Many of us have had this strange experience. The Dad I had known was a lively, generous man who was fond of jokes, stories and entertaining. He was always the centre of attention and when he threw a party everything was the best, the biggest, the brightest.

Enter the shadow
I didn’t put my finger on it that day but somehow he had faded a little. On the holiday, we’d sat at the big table discussing our plans for the coming year and I looked at him. He was a quiet shadow figure; a bit blurred around the edges. He seemed to be slowly, almost imperceptibly, fading away.

It made no logical sense. Aged 60, he was still working in a big Wall Street firm and loving life as a government bond trader and senior manager. But the change that I sensed in him wasn’t just the slowing down that we all experience with age. He was quieter and far more uncertain of his steps and memories.

I questioned him but was told everything was fine and to stop worrying. Within months, he was diagnosed with diabetes and then he told us that he had not been able to feel his legs for a couple of years. Typical Irish man! He had suffered in silence rather than admit to some health ‘weakness’.

He packed in his beloved job and began visiting specialists for his legs, eyes, diabetes and memory loss. Any time the memory issue was pointed out, he became angry and said there was nothing wrong with him. There was no way he would go to a neurologist – they were head shrinkers!

Time passed and a retirement that should have equalled golf and days of leisure became a dark and anxious time. Visits to the golf course lengthened as he struggled to find his way home from a course he had used for more than 20 years. Some days, in his confusion, he pulled to the side of the road to calm his anxiety and pounding heart. Where was he? Where had he come from? What on earth was he doing?

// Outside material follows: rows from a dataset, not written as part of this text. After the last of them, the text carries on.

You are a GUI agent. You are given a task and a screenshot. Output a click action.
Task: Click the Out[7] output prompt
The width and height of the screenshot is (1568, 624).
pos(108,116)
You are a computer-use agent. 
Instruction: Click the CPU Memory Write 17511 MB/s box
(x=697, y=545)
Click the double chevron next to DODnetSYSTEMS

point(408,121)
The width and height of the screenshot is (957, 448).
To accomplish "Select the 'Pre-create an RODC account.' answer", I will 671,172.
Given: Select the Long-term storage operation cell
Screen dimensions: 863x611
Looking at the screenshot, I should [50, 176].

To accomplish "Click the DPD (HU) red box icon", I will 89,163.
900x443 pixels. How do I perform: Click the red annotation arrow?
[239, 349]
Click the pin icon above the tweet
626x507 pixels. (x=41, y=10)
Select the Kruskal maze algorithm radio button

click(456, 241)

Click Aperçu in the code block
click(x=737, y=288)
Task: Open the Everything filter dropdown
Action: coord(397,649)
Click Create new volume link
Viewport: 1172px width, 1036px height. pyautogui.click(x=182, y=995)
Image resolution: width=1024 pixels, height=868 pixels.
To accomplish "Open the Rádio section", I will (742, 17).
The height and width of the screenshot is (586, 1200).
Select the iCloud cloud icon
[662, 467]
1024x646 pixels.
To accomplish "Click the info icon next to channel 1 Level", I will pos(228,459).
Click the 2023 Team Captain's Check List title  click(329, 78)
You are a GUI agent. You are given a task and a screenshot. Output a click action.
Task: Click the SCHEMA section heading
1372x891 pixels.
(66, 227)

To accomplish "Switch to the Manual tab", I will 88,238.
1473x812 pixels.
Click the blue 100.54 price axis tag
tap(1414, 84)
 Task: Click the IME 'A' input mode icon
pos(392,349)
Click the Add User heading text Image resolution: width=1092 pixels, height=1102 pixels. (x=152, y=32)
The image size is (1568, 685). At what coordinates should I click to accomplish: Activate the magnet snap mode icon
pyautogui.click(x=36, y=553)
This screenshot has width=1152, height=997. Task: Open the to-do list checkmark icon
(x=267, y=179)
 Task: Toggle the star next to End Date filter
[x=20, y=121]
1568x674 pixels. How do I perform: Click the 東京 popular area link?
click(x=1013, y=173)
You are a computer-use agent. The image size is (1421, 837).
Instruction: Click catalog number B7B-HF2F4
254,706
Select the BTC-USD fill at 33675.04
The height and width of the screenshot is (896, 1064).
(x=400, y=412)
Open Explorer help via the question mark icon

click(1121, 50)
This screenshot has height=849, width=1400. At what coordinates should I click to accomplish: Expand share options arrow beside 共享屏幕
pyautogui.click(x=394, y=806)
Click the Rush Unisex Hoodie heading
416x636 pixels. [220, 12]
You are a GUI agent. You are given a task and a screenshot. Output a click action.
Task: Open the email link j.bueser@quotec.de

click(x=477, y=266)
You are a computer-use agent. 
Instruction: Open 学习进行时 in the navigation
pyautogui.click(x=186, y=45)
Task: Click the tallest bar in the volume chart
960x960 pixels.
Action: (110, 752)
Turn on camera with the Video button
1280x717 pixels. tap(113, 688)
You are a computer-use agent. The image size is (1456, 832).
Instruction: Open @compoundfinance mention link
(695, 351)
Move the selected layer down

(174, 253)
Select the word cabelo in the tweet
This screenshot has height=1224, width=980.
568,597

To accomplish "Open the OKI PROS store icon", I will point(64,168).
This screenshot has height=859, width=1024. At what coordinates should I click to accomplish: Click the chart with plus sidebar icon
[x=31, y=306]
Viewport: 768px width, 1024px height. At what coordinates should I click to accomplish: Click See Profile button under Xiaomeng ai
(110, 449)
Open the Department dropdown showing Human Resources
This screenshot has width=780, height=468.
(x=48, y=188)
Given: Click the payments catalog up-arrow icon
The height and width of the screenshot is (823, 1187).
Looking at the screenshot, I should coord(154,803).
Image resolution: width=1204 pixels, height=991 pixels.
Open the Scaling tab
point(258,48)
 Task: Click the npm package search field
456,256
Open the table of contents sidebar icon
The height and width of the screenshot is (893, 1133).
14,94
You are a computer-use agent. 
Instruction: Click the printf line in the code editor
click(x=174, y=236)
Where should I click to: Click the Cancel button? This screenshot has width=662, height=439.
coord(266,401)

Since he refuses to see a neurologist, there has been no diagnosis bar some kind of diabetes-related dementia or possibly Alzheimer’s. My stepmother has gone through the five stages of grief: denial, anger, bargaining, depression and finally acceptance. It’s exhausting for her and sad for all of us to be so far away.

Learning to cope
How do we cope with our parents’ frailty and the abyss of personal mortality? Everyone is different but I think laughter soothes the soul. Life isn’t fair but it’s the way we cope with it that helps us survive and thrive. Carers need to laugh when they can or they will quite literally cry themselves sick.

A friend recently told me a story about Alzheimer’s care and it might make you smile.

A neighbour had lived in the American mid-west when he was growing up, the youngest of three boys. Their grandmother lived with them and she was diagnosed with Alzheimer’s while they were in their teens.

To the delight of their parents, Tom’s oldest brother offered to take grandma out for a drive each Friday afternoon when they got back from school. The outing provided Tom’s parent’s with some needed down time from the tireless care and monitoring that their grandmother required. Each Friday, the parents would watch from the window as the oldest boy would walk their grandmother to their station wagon. He opened the door for her, sat her down in the front passenger seat and strapped her seatbelt. His younger brothers took their seats in the back.

It was a lovely family scene.

On these trips, the teenagers would drive their grandmother to the local Beer Barn, a drive-thru grocery establishment. The station wagon would pull up to the window and the 19-year-old brother would tell the clerk: “She’ll have a case of Coors Light” and nod to his smiling grandmother. The drinking age was 21. The clerk would look at her through the driver’s window and conclude that she was clearly of age. He would order a worker to load a case of Coors Light into the back of the station wagon and would take the money from the oldest brother.

Tom said they would bury the beer in the snow next to their basement door when they got home. Grandma always seemed to enjoy the ride and she never recalled enough detail about where they went to expose the caper.

You have to smile. Dementia is not funny – and Dad certainly isn’t getting any better – but laughter certainly brings us all together in a positive, life-affirming way.